Reputation: 1736
When I use DocumentTermMatrix on my corpus, it lowercases the words. I'd like to preserve the camel case. How do I do it?
as.matrix(DocumentTermMatrix(Corpus(VectorSource(c("Hello", "World")))))
I'd like the column names to be Hello and World instead of hello and world.
Upvotes: 2
Views: 779
Reputation: 53
capitalize
function in library(Hmisc)
does the job for me as a beginner.
library(Hmisc)
terms <- as.matrix(DocumentTermMatrix(Corpus(VectorSource(c("Hello", "World")))))
colnames(terms) <- capitalize(colnames(terms))
terms
Terms
Docs Hello World
1 1 0
2 0 1
Upvotes: 0
Reputation: 23109
You can try the following hack:
words <- c("Hello", "World")
tdm <- as.data.frame(as.matrix(DocumentTermMatrix(Corpus(VectorSource(words)))))
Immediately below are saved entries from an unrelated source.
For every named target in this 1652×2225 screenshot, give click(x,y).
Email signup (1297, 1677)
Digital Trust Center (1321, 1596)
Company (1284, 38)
names(tdm) <- sort(words) # need to sort alphabetically
tdm
# Hello World
#1 1 0
#2 0 1
Cleaner way to do the same:
words <- c("Hello", "World")
tdm <- as.data.frame(as.matrix(DocumentTermMatrix(Corpus(VectorSource(factor(words))),
control=list(tolower=FALSE))))
tdm
# Hello World
#1 1 0
#2 0 1
Upvotes: 2